Visti il ricorso, i motivi aggiunti, ed i relativi allegati;

Visti gli atti di costituzione in giudizio del Comune di Milano e di Consorzio Mm4 Scpa;

Visti tutti gli atti della causa;

Relatore il dott. M G nella camera di consiglio del giorno 8 aprile 2020 tenutasi con le modalità previste dall’art. 84 del D.L. n. 18/2020 mediante collegamenti da remoto, come specificato nel relativo verbale;

Trattenuta la causa in decisione ai sensi dell’art. 84, comma 2, primo periodo, del D.L. n. 18/2020;

Ritenuto e considerato in fatto e diritto quanto segue.

FATTO

La società ricorrente è un operatore di comunicazione elettronica, che in forza di concessione, regolata da una convenzione sottoscritta in data 20.11.1998 con il Comune di Milano (nel prosieguo “Convenzione”), ha realizzato in territorio comunale una rete in fibra ottica.

A fronte del pagamento di un canone, per l’occupazione di aree pubbliche, e per l’utilizzo delle infrastrutture municipali, la Convenzione ha riconosciuto alla società ricorrente la proprietà delle reti realizzate, rinviando, “per tutti gli aspetti non specificatamente previsti o disciplinati”, al Regolamento per la concessione del suolo, del sottosuolo, e di infrastrutture municipali per la costruzioni di reti pubbliche di telecomunicazione, approvato dal Consiglio Comunale di Milano con delibera n. 76 del 27.7.1998 (nel proseguo “Regolamento”), da considerarsi quale “parte integrante” della stessa (v. art. 22).

In conseguenza dei lavori necessari alla realizzazione di una nuova linea della metropolitana di Milano, affidati alla società SPV Linea M4 S.p.a., si è reso necessario lo spostamento delle reti della ricorrente (c.d. “interferenze” con l’opera pubblica), ponendo il relativo onere economico esclusivamente ed integralmente a carico della predetta società concessionaria dei lavori.

Il Consorzio Mm4 Scpa si è costituito in giudizio solo formalmente, senza depositare documentazione o articolare scritti difensivi, diversamente dal Comune di Milano, che ha insistito per il rigetto del ricorso, in rito e nel merito.

All’udienza del 8.4.2020, avendo le parti presentato l’istanza congiunta di cui all’art. 84 c. 2 D.L. 17.3.2020 n. 18, la causa è stata trattenuta in decisione.

..........

▶ _ESERCIZI DA SVOLGERE_:
**A)** Ricopi parola per parola il passo del testo di riferimento che va da "Visti tutti gli" fino a "in fibra ottica.".
**B)** Elenchi tutte le date che nel testo di riferimento sono scritte in cifre separate da punti.
Le registrazioni non servono per svolgere il lavoro.

..........

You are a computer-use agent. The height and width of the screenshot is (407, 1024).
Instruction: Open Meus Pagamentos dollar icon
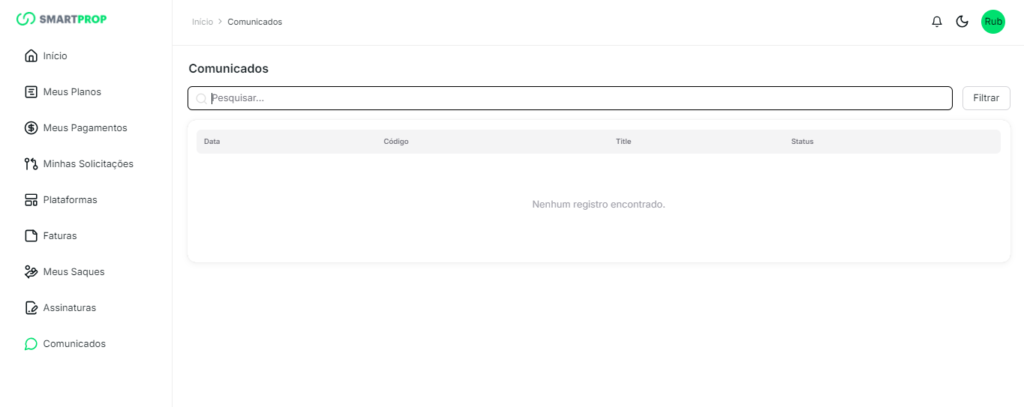(x=31, y=128)
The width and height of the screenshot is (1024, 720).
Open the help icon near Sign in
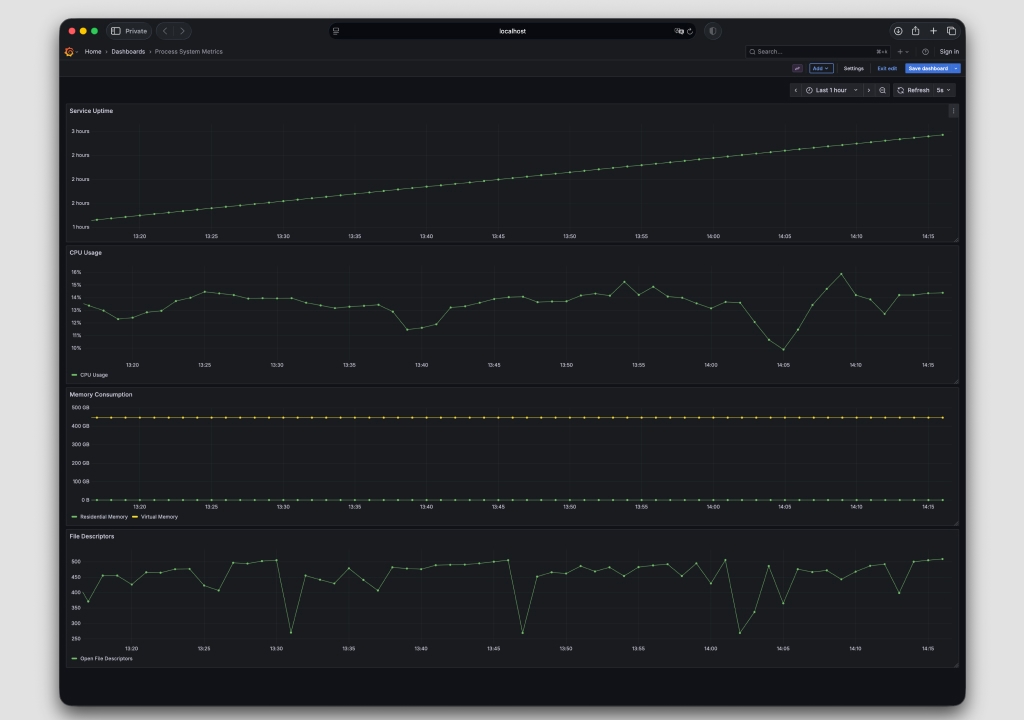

..........

▶ _SOLUZIONI DEGLI ESERCIZI_:
**A)**
Visti tutti gli atti della causa;

Relatore il dott. M G nella camera di consiglio del giorno 8 aprile 2020 tenutasi con le modalità previste dall’art. 84 del D.L. n. 18/2020 mediante collegamenti da remoto, come specificato nel relativo verbale;

Trattenuta la causa in decisione ai sensi dell’art. 84, comma 2, primo periodo, del D.L. n. 18/2020;

Ritenuto e considerato in fatto e diritto quanto segue.

FATTO

La società ricorrente è un operatore di comunicazione elettronica, che in forza di concessione, regolata da una convenzione sottoscritta in data 20.11.1998 con il Comune di Milano (nel prosieguo “Convenzione”), ha realizzato in territorio comunale una rete in fibra ottica.

**B)**
20.11.1998
27.7.1998
8.4.2020
17.3.2020